Kadının boşanmak istemesi, çocuğunun velayetini almak istemesi, günde iki kere banyo yapması, çocuklarıyla alışveriş yaparken saat sorması, erkekleri hiddete ve şiddete sürükleyebilmektedir. Ve erkek egemen bir zihniyete sahip olan yargı, tüm bunları erkeklerin cezalandırılmasında hafifletici neden olarak ileri sürmektedir. Bu haksız indirimleri de ceza yasasına dayandırmaktadır.
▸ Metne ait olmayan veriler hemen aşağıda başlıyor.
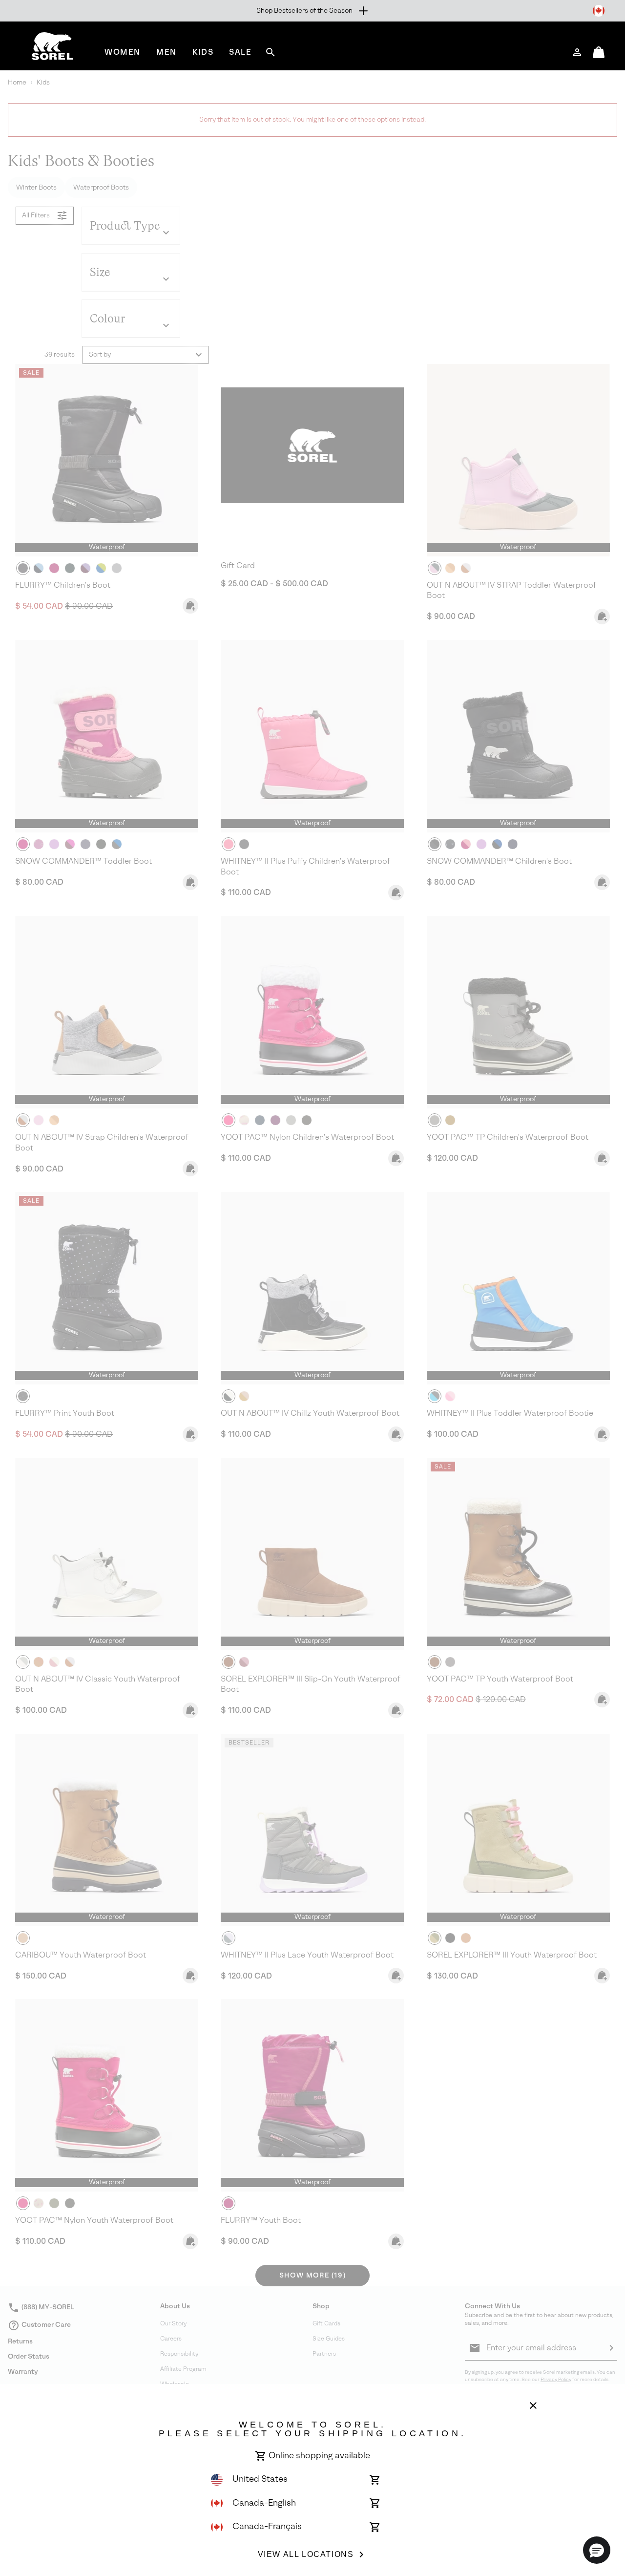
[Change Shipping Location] (598, 10)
Bir mahkeme, alışveriş merkezinde iki çocuğuyla beraber dolaşan karısını “cilveli bir şekilde saat sordu” gerekçesiyle 15 yerinden bıçaklayarak katleden kocaya verilen ağırlaştırılmış müebbet cezasını, “sanığın haksız tahrik altında cinayet işlediği ve pişmanlık duyduğu gerekçesiyle” 20 yıla indirmiştir.
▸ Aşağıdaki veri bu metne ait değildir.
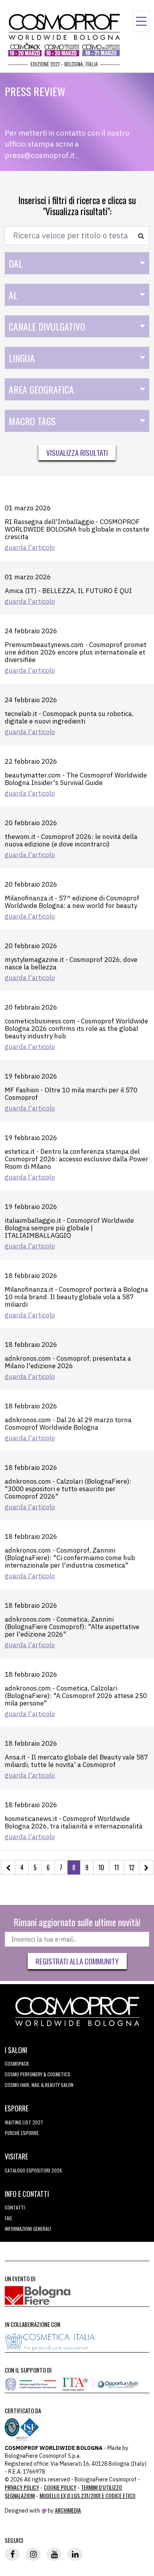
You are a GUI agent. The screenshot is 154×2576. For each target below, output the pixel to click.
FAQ (8, 2218)
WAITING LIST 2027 (24, 2122)
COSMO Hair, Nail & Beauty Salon (39, 2084)
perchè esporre (22, 2133)
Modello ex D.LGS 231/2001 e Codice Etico (87, 2495)
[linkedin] (75, 2554)
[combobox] (77, 263)
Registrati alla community (77, 1960)
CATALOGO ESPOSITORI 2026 (33, 2170)
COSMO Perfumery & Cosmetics (37, 2074)
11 (116, 1867)
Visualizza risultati (77, 452)
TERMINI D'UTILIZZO (101, 2487)
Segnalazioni (20, 2495)
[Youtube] (54, 2554)
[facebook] (12, 2554)
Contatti (15, 2207)
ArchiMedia (68, 2510)
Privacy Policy (22, 2487)
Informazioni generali (28, 2228)
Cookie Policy (60, 2487)
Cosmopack (17, 2063)
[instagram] (33, 2554)
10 (101, 1867)
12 (131, 1867)
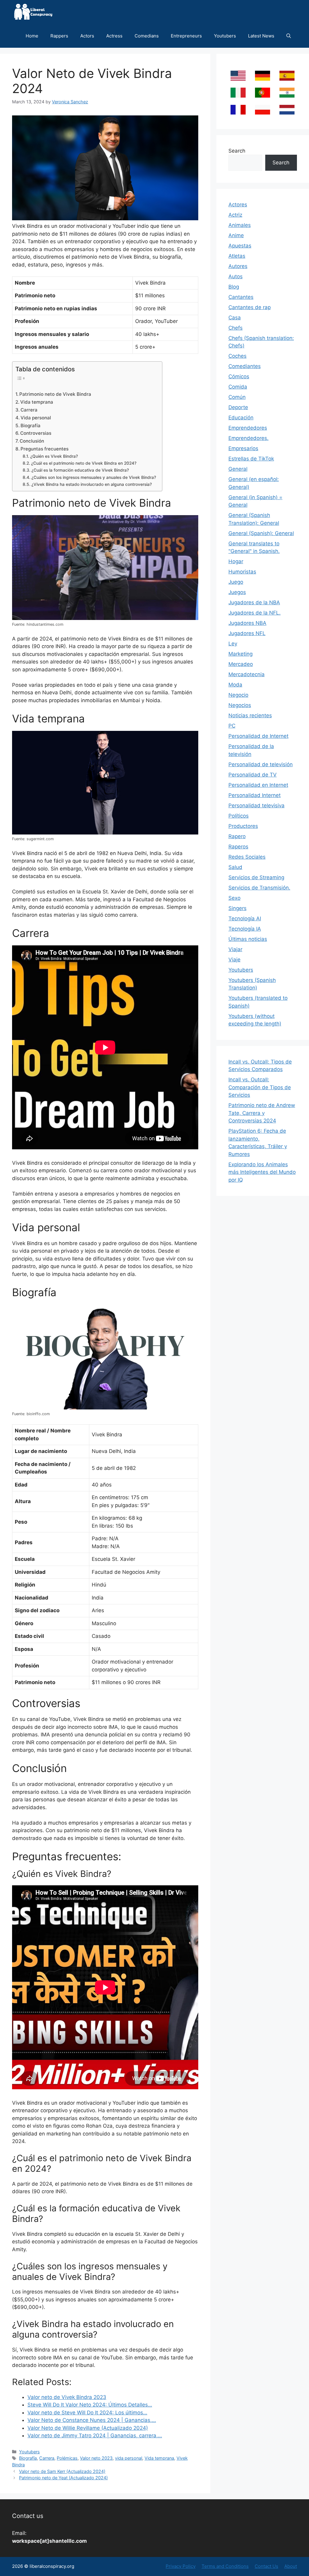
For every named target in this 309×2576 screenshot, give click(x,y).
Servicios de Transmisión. (259, 888)
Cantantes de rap (249, 307)
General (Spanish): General (261, 533)
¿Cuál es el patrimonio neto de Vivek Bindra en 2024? (83, 463)
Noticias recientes (250, 715)
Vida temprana (36, 402)
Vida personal (36, 418)
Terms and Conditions (225, 2566)
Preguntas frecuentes (44, 449)
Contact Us (266, 2566)
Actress (114, 36)
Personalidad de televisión (260, 764)
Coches (237, 356)
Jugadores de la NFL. (254, 613)
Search (236, 151)
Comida (237, 387)
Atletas (236, 256)
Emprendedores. (248, 438)
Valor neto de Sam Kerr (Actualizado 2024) (62, 2471)
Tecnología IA (244, 929)
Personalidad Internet (254, 795)
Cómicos (238, 376)
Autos (235, 276)
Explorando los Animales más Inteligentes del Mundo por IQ (262, 1172)
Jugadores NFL (247, 633)
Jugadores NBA (247, 623)
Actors (87, 36)
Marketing (240, 654)
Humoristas (242, 572)
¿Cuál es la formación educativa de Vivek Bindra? (80, 470)
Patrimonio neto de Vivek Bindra (55, 394)
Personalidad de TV (252, 775)
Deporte (238, 407)
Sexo (234, 898)
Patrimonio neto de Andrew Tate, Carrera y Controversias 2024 (261, 1113)
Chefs (235, 328)
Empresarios (243, 448)
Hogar (235, 561)
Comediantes (244, 366)
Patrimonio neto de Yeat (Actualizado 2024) (63, 2477)
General (237, 469)
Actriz (235, 215)
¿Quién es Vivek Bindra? (54, 456)
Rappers (59, 36)
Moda (235, 685)
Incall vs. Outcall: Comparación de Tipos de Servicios (259, 1087)
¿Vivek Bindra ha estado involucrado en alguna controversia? (91, 484)
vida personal (128, 2458)
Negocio (238, 695)
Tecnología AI (244, 918)
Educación (240, 418)
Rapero (237, 836)
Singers (237, 908)
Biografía (30, 425)
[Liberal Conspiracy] (32, 12)
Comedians (147, 36)
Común (237, 397)
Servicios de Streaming (256, 877)
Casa (234, 318)
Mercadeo (240, 664)
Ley (232, 644)
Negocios (239, 705)
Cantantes (240, 297)
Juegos (237, 592)
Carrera (29, 410)
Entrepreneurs (186, 36)
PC (231, 726)
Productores (243, 826)
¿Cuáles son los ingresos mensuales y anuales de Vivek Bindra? (93, 477)
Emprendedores (247, 428)
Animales (239, 225)
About (290, 2566)
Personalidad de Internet (258, 736)
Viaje (234, 960)
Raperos (238, 847)
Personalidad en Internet (258, 785)
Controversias (35, 433)
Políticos (238, 816)
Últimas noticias (247, 939)
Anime (236, 235)
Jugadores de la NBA (254, 602)
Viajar (235, 949)
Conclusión (32, 441)
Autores (237, 266)
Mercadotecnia (246, 674)
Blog (233, 287)
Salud (235, 867)
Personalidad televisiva (256, 805)
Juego (235, 582)
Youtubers (225, 36)
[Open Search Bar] (288, 36)
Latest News (261, 36)
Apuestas (239, 246)
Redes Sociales (247, 857)
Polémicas (67, 2458)
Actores (237, 205)
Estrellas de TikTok (251, 459)
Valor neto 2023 (96, 2458)
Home (32, 36)
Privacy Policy (181, 2566)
Peki kâtil kadın olduğunda nasıl bir sonuç çıkıyor karşımıza? Rabia’nın hikâyesi buna yeterince cevap veriyor. 13 yaşında tecavüze uğradığında baba zoruyla tecavüzcüyle evlendirilen Rabia, 13 yıl boyunca tecavüzcüsü tarafından şiddete uğruyor. Boşanma davası açıyor, tehditler yüzünden vazgeçiyor. En sonunda dayanamayıp 2 çocuğuyla baba evine dönüyor. Kocası, babasının evine gelip dövmeye başladığında Rabia babasının silahıyla tecavüzcüsünü öldürüyor. Adana 5. Ağır Ceza Mahkemesinde yargılandığında avukatlarının ağır tahrik ısrarına rağmen 24 yıl ceza veriliyor.
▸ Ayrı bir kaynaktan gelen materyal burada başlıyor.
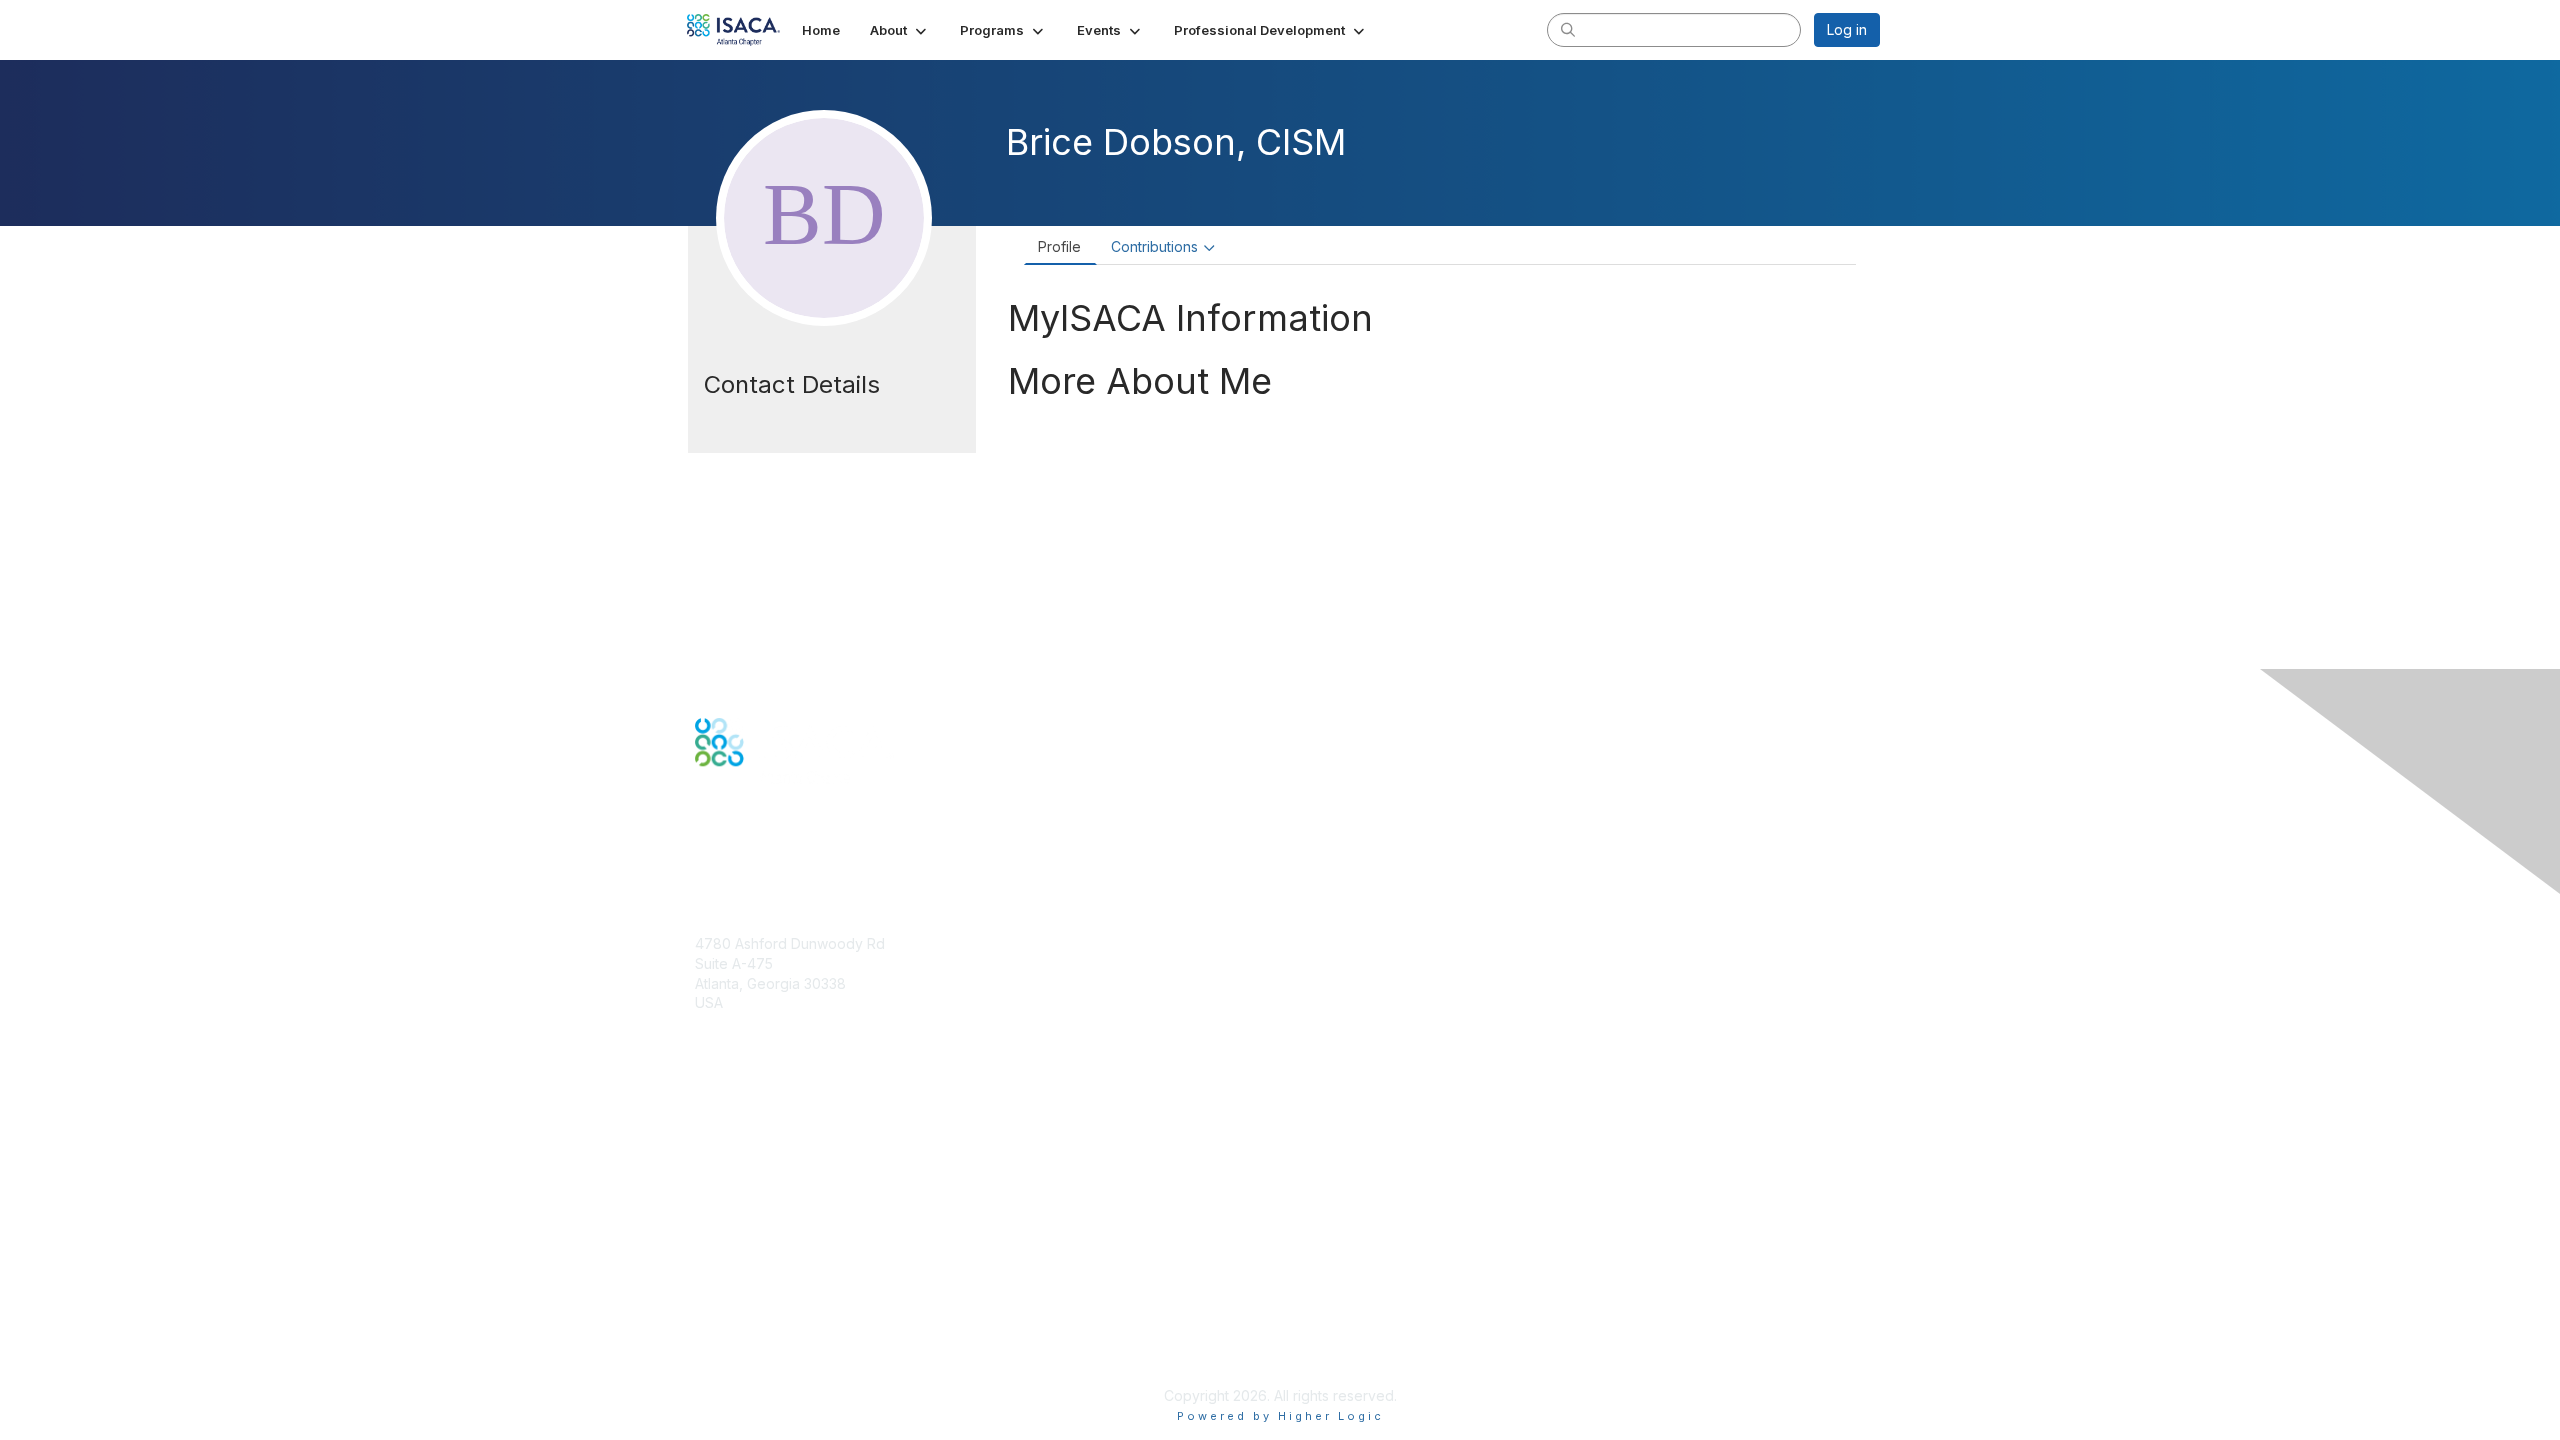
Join (709, 1110)
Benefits (722, 1130)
Rakamlar, kadınlara dönük şiddetin ve cinayetlerin özellikle “demokrasi havarisi” kesilen AKP iktidarı döneminde arttığını gösteriyor. 2002’de 66 kadın cinayeti yaşanırken, bu sayı yıldan yıla artarak 2008’de 806’ya kadar yükseldi. 2009’un ilk yedi ayında 953 kadın öldürülmüştü. Her gün ortalama 5 kadın öldürülüyor ve her 10 kadından 4’ü şiddete uğruyor. Kadın cinayetleri 2002’den bu yana %1400 oranında artmış durumda. Medeni Kanun ve Türk Ceza Kanununda değişiklikler yapılmasına rağmen kadınların uğradığı şiddet artarak devam ediyor. Korktuğu için şikâyetçi olamayan kadınlar da var. Şiddete, tacize, tecavüze uğrayan kadınların büyük bir kısmı karakola ve mahkemeye güvenmediğinden ya da toplumsal baskıya göğüs geremediğinden bunu saklamak ve bu acıyla yaşamak zorunda kalıyor. Şikâyette bulunanlar karşılarında olayın ciddiyetine göre davranan, kendisini muhatap alan, en temel insan hakkının suiistimal edildiğini hesaplayarak hareket eden yetkililer bulamıyor. Siirt’teki bir ilköğretim okulunda, hem öğrenciler, hem okul müdür yardımcısı, hem de esnaf tarafından uzun bir süre tecavüze uğrayan kız kardeşlerin yaşadıkları buna örnek. Okulun rehberlik öğretmenine anlatıldıktan sonra savcılığa yansıyan bu olayda, dava kısa bir süre sonra basına kapatıldı ve kayıplara karışan zanlı okul müdürü bu olaydan sonra ameliyat olduğu ve maaşını düzenli olarak çektiği halde her ne hikmetse bir türlü bulunamadı. Devlet, kadına yönelik şiddeti engellemeye çalışan bir tutum yerine, kadınların ölmesini seyreden, destekleyen, teşvik eden pozisyonuyla karşımızda duruyor.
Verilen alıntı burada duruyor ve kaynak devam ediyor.